The span to repeat in the listing below runs from the line containing "Where should I click to: Switch" to the line containing "Given: Click the take picture camera icon", inclusive. Repeat it exactly, and only it.

*** Opening Data for review ***

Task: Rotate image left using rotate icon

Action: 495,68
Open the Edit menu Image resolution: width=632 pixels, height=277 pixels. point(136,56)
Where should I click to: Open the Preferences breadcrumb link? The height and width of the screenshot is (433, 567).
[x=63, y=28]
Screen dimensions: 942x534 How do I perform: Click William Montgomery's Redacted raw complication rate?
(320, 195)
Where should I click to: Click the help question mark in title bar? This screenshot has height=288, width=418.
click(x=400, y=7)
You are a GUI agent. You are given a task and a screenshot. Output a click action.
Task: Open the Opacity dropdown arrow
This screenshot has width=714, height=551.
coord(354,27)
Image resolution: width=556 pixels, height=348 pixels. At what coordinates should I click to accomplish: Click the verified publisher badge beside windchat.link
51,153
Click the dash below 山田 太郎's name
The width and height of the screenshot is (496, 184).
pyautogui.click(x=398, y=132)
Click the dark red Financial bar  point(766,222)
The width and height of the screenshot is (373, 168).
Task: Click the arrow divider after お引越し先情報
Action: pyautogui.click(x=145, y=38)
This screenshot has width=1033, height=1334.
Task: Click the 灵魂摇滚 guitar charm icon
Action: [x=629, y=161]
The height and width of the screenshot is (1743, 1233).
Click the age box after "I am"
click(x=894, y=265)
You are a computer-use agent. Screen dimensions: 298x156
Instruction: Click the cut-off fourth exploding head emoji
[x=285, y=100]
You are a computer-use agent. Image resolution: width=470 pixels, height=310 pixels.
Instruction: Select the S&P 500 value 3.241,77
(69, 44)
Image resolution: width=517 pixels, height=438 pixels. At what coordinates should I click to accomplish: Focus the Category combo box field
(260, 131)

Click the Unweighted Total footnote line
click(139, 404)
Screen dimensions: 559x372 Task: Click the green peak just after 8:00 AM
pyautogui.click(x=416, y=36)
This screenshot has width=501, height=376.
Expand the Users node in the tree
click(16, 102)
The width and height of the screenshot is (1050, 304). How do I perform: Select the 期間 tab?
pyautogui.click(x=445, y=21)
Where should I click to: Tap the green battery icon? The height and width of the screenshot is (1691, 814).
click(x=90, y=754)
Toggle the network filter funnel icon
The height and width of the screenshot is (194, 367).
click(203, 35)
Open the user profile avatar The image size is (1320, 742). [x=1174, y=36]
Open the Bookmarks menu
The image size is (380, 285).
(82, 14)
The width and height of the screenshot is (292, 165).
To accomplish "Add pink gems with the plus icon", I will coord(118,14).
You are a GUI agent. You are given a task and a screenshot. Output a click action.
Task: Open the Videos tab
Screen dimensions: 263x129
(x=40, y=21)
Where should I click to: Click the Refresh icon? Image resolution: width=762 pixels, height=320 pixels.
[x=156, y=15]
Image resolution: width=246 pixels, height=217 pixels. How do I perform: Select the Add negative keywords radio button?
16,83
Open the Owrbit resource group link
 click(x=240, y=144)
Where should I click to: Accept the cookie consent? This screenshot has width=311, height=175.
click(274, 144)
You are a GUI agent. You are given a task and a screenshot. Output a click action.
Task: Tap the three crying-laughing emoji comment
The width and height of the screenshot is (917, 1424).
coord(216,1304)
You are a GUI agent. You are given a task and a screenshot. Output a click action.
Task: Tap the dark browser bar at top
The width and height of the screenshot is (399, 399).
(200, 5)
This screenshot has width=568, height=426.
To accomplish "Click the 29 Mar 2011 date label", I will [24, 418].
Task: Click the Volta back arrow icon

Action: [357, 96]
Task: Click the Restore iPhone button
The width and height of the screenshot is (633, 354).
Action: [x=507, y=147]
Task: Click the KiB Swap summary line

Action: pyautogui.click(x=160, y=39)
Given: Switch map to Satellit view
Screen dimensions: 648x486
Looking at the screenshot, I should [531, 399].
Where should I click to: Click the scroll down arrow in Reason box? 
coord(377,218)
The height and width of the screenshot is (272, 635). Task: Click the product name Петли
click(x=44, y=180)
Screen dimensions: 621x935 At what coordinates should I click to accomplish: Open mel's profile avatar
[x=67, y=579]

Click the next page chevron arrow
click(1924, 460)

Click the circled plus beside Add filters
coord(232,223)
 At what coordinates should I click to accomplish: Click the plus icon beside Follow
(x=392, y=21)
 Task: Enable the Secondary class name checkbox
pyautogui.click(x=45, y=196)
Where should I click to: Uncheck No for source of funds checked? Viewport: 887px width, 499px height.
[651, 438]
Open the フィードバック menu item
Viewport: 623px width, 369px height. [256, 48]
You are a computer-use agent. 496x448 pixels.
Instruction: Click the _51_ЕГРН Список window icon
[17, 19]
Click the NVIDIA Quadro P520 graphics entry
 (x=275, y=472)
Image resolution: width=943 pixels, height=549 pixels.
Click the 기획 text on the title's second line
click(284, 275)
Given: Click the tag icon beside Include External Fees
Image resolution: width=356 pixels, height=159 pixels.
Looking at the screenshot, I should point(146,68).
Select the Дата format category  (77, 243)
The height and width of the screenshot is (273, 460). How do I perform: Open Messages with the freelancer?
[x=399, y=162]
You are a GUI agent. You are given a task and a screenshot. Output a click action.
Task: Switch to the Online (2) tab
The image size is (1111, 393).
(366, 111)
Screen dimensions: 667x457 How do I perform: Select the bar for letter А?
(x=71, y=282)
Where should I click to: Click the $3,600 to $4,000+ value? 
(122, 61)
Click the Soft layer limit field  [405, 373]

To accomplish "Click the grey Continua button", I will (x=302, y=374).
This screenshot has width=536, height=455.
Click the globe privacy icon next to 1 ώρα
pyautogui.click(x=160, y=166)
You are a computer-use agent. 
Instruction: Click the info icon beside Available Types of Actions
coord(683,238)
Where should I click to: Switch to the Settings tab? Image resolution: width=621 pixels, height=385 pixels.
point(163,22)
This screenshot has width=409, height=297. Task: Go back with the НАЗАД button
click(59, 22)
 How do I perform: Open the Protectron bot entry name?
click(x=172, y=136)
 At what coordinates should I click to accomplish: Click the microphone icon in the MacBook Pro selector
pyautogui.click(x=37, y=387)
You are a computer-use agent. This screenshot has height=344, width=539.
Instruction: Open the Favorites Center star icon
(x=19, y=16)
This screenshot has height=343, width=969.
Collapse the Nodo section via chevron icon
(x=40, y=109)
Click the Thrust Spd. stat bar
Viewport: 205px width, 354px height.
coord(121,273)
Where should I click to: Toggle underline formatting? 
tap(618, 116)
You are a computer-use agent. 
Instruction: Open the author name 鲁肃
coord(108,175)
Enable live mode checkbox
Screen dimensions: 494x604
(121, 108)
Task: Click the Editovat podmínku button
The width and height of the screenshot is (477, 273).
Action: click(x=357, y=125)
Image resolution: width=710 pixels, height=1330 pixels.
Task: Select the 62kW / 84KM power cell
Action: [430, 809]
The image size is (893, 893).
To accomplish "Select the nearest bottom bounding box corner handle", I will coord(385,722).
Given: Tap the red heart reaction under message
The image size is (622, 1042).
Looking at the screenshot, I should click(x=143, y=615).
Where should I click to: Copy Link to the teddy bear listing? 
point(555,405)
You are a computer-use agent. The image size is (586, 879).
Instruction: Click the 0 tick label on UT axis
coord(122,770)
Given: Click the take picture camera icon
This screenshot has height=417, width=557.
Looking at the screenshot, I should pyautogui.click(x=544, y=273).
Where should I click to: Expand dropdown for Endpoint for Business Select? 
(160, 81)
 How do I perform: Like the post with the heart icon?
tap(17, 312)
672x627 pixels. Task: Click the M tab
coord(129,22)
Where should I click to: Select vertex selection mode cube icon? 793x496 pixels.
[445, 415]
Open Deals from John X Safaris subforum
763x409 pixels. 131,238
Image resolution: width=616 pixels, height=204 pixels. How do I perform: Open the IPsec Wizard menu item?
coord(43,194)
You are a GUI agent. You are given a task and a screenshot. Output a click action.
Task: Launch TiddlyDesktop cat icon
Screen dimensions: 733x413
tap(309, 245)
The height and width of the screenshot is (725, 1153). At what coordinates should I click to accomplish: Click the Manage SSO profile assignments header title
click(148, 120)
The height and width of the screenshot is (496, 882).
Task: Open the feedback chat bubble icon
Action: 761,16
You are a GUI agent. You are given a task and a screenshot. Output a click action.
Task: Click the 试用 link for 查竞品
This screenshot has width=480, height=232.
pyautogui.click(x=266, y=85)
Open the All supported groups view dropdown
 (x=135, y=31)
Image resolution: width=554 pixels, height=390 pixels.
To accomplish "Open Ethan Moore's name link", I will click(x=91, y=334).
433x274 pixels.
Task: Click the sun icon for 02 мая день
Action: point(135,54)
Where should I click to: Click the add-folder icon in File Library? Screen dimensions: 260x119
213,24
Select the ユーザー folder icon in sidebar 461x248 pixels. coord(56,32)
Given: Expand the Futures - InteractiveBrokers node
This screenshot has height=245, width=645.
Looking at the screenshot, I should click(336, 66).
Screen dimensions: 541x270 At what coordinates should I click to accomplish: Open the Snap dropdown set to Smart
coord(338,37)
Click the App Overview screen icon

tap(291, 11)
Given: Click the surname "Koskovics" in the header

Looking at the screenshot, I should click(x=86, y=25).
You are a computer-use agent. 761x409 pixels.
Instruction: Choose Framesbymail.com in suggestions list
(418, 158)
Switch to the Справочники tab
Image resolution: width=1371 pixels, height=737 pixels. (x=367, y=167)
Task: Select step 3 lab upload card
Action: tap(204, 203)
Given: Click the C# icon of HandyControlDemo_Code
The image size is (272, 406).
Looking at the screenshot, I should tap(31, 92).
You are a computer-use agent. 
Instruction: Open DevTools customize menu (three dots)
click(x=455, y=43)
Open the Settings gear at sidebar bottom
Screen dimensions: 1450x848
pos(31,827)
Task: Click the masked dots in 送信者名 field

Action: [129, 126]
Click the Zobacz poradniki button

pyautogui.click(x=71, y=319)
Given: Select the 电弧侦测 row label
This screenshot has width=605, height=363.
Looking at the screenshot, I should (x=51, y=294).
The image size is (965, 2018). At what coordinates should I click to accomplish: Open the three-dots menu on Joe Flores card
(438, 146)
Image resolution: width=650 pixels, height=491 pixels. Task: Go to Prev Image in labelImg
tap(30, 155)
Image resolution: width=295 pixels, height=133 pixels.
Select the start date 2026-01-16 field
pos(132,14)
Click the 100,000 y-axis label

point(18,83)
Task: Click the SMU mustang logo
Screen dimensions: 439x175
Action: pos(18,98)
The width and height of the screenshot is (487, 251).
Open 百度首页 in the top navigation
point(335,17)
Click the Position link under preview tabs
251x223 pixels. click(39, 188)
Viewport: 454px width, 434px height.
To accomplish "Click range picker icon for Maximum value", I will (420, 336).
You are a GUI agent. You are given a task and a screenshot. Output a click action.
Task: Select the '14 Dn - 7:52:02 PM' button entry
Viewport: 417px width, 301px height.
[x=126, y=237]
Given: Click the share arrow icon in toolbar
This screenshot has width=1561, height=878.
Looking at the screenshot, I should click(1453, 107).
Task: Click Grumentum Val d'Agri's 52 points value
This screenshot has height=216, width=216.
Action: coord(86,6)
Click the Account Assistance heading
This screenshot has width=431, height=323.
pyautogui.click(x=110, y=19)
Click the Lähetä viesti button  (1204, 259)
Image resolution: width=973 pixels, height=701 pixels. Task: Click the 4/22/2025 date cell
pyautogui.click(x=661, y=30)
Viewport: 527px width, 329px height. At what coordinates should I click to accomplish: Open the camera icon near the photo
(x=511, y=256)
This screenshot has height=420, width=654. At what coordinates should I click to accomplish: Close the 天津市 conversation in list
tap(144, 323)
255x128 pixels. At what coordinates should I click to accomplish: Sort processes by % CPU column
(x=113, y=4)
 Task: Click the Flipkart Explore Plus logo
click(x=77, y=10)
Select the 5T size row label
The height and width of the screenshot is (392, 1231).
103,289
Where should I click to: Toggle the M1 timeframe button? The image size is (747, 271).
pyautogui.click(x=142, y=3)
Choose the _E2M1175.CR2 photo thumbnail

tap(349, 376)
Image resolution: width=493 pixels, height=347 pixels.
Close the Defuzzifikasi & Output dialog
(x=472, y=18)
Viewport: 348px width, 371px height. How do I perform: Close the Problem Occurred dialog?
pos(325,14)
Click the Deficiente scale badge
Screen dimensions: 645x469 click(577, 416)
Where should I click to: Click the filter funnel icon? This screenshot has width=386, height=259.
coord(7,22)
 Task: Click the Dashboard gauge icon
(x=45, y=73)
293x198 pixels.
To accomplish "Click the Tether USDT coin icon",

*** Closing Data for review ***

■ **Result of the exercise**:
Where should I click to: Switch to the Settings tab? Image resolution: width=621 pixels, height=385 pixels.
point(163,22)
This screenshot has width=409, height=297. Task: Go back with the НАЗАД button
click(59, 22)
 How do I perform: Open the Protectron bot entry name?
click(x=172, y=136)
 At what coordinates should I click to accomplish: Click the microphone icon in the MacBook Pro selector
pyautogui.click(x=37, y=387)
You are a computer-use agent. This screenshot has height=344, width=539.
Instruction: Open the Favorites Center star icon
(x=19, y=16)
This screenshot has height=343, width=969.
Collapse the Nodo section via chevron icon
(x=40, y=109)
Click the Thrust Spd. stat bar
Viewport: 205px width, 354px height.
coord(121,273)
Where should I click to: Toggle underline formatting? 
tap(618, 116)
You are a computer-use agent. 
Instruction: Open the author name 鲁肃
coord(108,175)
Enable live mode checkbox
Screen dimensions: 494x604
(121, 108)
Task: Click the Editovat podmínku button
The width and height of the screenshot is (477, 273).
Action: click(x=357, y=125)
Image resolution: width=710 pixels, height=1330 pixels.
Task: Select the 62kW / 84KM power cell
Action: [430, 809]
The image size is (893, 893).
To accomplish "Select the nearest bottom bounding box corner handle", I will coord(385,722).
Given: Tap the red heart reaction under message
The image size is (622, 1042).
Looking at the screenshot, I should click(x=143, y=615).
Where should I click to: Copy Link to the teddy bear listing? 
point(555,405)
You are a computer-use agent. The image size is (586, 879).
Instruction: Click the 0 tick label on UT axis
coord(122,770)
Given: Click the take picture camera icon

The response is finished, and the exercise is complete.